**BRIEF**
Would you retype all of these records exactly?

**DATA FOR REVIEW**
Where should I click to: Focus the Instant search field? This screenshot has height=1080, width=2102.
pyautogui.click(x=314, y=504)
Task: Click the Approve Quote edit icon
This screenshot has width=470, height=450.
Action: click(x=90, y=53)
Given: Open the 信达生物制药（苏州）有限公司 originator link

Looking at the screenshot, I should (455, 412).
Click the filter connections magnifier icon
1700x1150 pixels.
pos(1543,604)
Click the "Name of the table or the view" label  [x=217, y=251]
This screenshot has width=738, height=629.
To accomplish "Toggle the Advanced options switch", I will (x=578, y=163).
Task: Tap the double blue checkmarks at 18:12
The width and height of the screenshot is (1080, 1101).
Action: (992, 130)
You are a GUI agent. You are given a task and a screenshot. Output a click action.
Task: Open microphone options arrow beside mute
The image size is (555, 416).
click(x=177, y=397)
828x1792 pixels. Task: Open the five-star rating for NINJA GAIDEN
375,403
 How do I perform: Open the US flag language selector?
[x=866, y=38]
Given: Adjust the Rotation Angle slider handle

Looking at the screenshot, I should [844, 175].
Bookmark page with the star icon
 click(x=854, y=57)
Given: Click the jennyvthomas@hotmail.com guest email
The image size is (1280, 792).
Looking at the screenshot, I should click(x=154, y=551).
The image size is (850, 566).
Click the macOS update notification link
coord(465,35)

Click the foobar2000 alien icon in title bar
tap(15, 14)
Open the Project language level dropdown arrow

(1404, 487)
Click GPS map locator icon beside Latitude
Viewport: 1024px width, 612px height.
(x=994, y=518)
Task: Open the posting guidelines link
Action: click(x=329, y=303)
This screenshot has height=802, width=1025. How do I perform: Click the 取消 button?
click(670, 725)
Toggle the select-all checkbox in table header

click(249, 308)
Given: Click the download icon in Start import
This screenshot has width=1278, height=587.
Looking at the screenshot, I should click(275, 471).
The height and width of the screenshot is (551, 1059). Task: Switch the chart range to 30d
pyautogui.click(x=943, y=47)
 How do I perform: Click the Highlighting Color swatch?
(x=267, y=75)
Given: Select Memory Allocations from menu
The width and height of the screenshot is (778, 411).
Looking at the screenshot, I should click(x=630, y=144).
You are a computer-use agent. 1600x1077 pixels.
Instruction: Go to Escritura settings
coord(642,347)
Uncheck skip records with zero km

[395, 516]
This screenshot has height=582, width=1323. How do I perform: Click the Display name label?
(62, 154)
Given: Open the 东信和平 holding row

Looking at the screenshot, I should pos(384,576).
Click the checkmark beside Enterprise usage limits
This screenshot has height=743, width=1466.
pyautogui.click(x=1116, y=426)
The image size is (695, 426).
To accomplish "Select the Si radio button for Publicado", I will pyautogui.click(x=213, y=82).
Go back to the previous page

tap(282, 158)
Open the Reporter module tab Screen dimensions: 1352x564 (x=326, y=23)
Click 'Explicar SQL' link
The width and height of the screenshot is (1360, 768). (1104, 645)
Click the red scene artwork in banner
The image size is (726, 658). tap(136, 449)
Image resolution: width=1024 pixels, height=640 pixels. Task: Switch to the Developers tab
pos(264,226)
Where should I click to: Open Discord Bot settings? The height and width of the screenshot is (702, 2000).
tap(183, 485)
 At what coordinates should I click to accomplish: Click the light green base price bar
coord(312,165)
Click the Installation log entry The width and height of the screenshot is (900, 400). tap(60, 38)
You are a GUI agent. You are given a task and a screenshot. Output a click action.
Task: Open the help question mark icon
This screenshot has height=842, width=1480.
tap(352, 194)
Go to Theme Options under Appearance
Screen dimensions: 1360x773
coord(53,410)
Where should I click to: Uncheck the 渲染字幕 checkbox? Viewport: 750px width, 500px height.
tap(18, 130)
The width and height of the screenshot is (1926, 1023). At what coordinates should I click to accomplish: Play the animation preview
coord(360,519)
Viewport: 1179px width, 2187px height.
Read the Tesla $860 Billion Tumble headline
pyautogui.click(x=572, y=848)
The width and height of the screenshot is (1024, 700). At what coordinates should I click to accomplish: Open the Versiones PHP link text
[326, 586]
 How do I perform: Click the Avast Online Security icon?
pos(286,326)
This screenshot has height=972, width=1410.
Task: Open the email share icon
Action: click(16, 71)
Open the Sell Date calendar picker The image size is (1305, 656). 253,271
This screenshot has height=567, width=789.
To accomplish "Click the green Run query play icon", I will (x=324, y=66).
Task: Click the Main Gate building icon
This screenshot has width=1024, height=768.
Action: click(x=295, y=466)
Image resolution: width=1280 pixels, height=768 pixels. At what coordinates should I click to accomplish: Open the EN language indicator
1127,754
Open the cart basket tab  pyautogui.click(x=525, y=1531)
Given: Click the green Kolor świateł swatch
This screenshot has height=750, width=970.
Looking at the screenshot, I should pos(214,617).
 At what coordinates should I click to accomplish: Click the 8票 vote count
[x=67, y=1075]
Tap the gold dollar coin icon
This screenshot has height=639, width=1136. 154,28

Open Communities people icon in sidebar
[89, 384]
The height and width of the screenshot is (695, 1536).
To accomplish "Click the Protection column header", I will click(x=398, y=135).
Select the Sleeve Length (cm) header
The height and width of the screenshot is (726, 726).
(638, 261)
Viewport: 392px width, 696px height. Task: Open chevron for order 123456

**SOLUTION FOR THIS TASK**
Where should I click to: Focus the Instant search field? This screenshot has height=1080, width=2102.
pyautogui.click(x=314, y=504)
Task: Click the Approve Quote edit icon
This screenshot has width=470, height=450.
Action: click(x=90, y=53)
Given: Open the 信达生物制药（苏州）有限公司 originator link

Looking at the screenshot, I should (455, 412).
Click the filter connections magnifier icon
1700x1150 pixels.
pos(1543,604)
Click the "Name of the table or the view" label  [x=217, y=251]
This screenshot has width=738, height=629.
To accomplish "Toggle the Advanced options switch", I will (x=578, y=163).
Task: Tap the double blue checkmarks at 18:12
The width and height of the screenshot is (1080, 1101).
Action: (992, 130)
You are a GUI agent. You are given a task and a screenshot. Output a click action.
Task: Open microphone options arrow beside mute
The image size is (555, 416).
click(x=177, y=397)
828x1792 pixels. Task: Open the five-star rating for NINJA GAIDEN
375,403
 How do I perform: Open the US flag language selector?
[x=866, y=38]
Given: Adjust the Rotation Angle slider handle

Looking at the screenshot, I should [844, 175].
Bookmark page with the star icon
 click(x=854, y=57)
Given: Click the jennyvthomas@hotmail.com guest email
The image size is (1280, 792).
Looking at the screenshot, I should click(x=154, y=551).
The image size is (850, 566).
Click the macOS update notification link
coord(465,35)

Click the foobar2000 alien icon in title bar
tap(15, 14)
Open the Project language level dropdown arrow

(1404, 487)
Click GPS map locator icon beside Latitude
Viewport: 1024px width, 612px height.
(x=994, y=518)
Task: Open the posting guidelines link
Action: click(x=329, y=303)
This screenshot has height=802, width=1025. How do I perform: Click the 取消 button?
click(670, 725)
Toggle the select-all checkbox in table header

click(249, 308)
Given: Click the download icon in Start import
This screenshot has width=1278, height=587.
Looking at the screenshot, I should click(275, 471).
The height and width of the screenshot is (551, 1059). Task: Switch the chart range to 30d
pyautogui.click(x=943, y=47)
 How do I perform: Click the Highlighting Color swatch?
(x=267, y=75)
Given: Select Memory Allocations from menu
The width and height of the screenshot is (778, 411).
Looking at the screenshot, I should click(x=630, y=144).
You are a computer-use agent. 1600x1077 pixels.
Instruction: Go to Escritura settings
coord(642,347)
Uncheck skip records with zero km

[395, 516]
This screenshot has height=582, width=1323. How do I perform: Click the Display name label?
(62, 154)
Given: Open the 东信和平 holding row

Looking at the screenshot, I should pos(384,576).
Click the checkmark beside Enterprise usage limits
This screenshot has height=743, width=1466.
pyautogui.click(x=1116, y=426)
The image size is (695, 426).
To accomplish "Select the Si radio button for Publicado", I will pyautogui.click(x=213, y=82).
Go back to the previous page

tap(282, 158)
Open the Reporter module tab Screen dimensions: 1352x564 (x=326, y=23)
Click 'Explicar SQL' link
The width and height of the screenshot is (1360, 768). (1104, 645)
Click the red scene artwork in banner
The image size is (726, 658). tap(136, 449)
Image resolution: width=1024 pixels, height=640 pixels. Task: Switch to the Developers tab
pos(264,226)
Where should I click to: Open Discord Bot settings? The height and width of the screenshot is (702, 2000).
tap(183, 485)
 At what coordinates should I click to accomplish: Click the light green base price bar
coord(312,165)
Click the Installation log entry The width and height of the screenshot is (900, 400). tap(60, 38)
You are a GUI agent. You are given a task and a screenshot. Output a click action.
Task: Open the help question mark icon
This screenshot has height=842, width=1480.
tap(352, 194)
Go to Theme Options under Appearance
Screen dimensions: 1360x773
coord(53,410)
Where should I click to: Uncheck the 渲染字幕 checkbox? Viewport: 750px width, 500px height.
tap(18, 130)
The width and height of the screenshot is (1926, 1023). At what coordinates should I click to accomplish: Play the animation preview
coord(360,519)
Viewport: 1179px width, 2187px height.
Read the Tesla $860 Billion Tumble headline
pyautogui.click(x=572, y=848)
The width and height of the screenshot is (1024, 700). At what coordinates should I click to accomplish: Open the Versiones PHP link text
[326, 586]
 How do I perform: Click the Avast Online Security icon?
pos(286,326)
This screenshot has height=972, width=1410.
Task: Open the email share icon
Action: click(16, 71)
Open the Sell Date calendar picker The image size is (1305, 656). 253,271
This screenshot has height=567, width=789.
To accomplish "Click the green Run query play icon", I will (x=324, y=66).
Task: Click the Main Gate building icon
This screenshot has width=1024, height=768.
Action: click(x=295, y=466)
Image resolution: width=1280 pixels, height=768 pixels. At what coordinates should I click to accomplish: Open the EN language indicator
1127,754
Open the cart basket tab  pyautogui.click(x=525, y=1531)
Given: Click the green Kolor świateł swatch
This screenshot has height=750, width=970.
Looking at the screenshot, I should pos(214,617).
 At what coordinates should I click to accomplish: Click the 8票 vote count
[x=67, y=1075]
Tap the gold dollar coin icon
This screenshot has height=639, width=1136. 154,28

Open Communities people icon in sidebar
[89, 384]
The height and width of the screenshot is (695, 1536).
To accomplish "Click the Protection column header", I will click(x=398, y=135).
Select the Sleeve Length (cm) header
The height and width of the screenshot is (726, 726).
(638, 261)
Viewport: 392px width, 696px height. Task: Open chevron for order 123456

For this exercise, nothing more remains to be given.